Il contenuto dell’articolo – Secondo Walter Russell Mead la crisi del coronavirus sottolinea la fragilità del sistema cinese. Il 6 febbraio, la portavoce del ministero degli Esteri cinese Hua Chunying aveva dichiarato che Mead dovrebbe “vergognarsi delle sue parole, arroganza, pregiudizio e ignoranza”. Il Wsj fa intanto notare che i tre giornalisti espulsi si erano recati di recente nello Xinjiang, la regione dove le autorità cinesi sono accusate di rinchiudere migliaia di musulmani in campi di rieducazione. Il giornale statunitense sottolinea anche che la contemporanea espulsione di tre giornalisti della stessa testata internazionale è un fatto raro, anche in Cina, e la definisce una “punizione per un recente articolo d’opinione pubblicato sul Wsj. Per la prima volta nell’era post Mao c’è un’espulsione multipla di reporter della stessa testata internazionale e allo stesso tempo”.

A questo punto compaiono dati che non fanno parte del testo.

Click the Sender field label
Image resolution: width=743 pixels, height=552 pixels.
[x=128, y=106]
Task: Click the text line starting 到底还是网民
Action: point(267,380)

La reazione della Cina dopo le mancate scuse del Wsj – “Il popolo cinese non dà il benvenuto a quei media che usano un linguaggio razzialmente discriminatorio, calunnie e attacchi alla Cina”, ha detto il portavoce del ministero degli Esteri cinese, Geng Shuan, secondo quanto riporta il South China morning post. Le autorità cinesi, ha aggiunto, si sono rivolte ripetutamente al quotidiano finanziario americano, che però non ha voluto scusarsi. Per questo “gli accrediti stampa di tre giornalisti del Wsj verranno revocati”. La scorsa settimana, il ministero degli Esteri aveva chiesto al Wsj scuse ufficiali e un’indagine sulle persone coinvolte nell’articolo. Nel testo, ha affermato Geng, “si macchiavano gli sforzi di governo e popolo cinesi nella lotta all’epidemia. I responsabili editoriali hanno usato un titolo discriminatorio dal punto di vista razziale, scatenando l’indignazione e la condanna nel popolo cinese e nella comunità internazionale”. La parte cinese “ha presentato una solenne protesta con il Wsj e ha espresso la posizione in modo molto chiaro: la Cina chiede di riconoscere la gravità dell’errore, di presentare scuse ufficiali e di giudicare responsabili le persone coinvolte”. Nel frattempo, “ci riserviamo il diritto di prendere ulteriori azioni. Purtroppo, quello che il Wsj” ha fatto non è andato nella direzione attesa. Nessuna scusa pubblica o informazioni su come “trattare i responsabili”. Il popolo cinese, ha detto Geng, “non dà il benvenuto alla diffamazione maligna che attacca la Cina. Seguendo le pratiche internazionali, la Cina continuerà a sostenere e ad aiutare la copertura dei giornalisti nel rispetto delle leggi”, ha concluso il portavoce.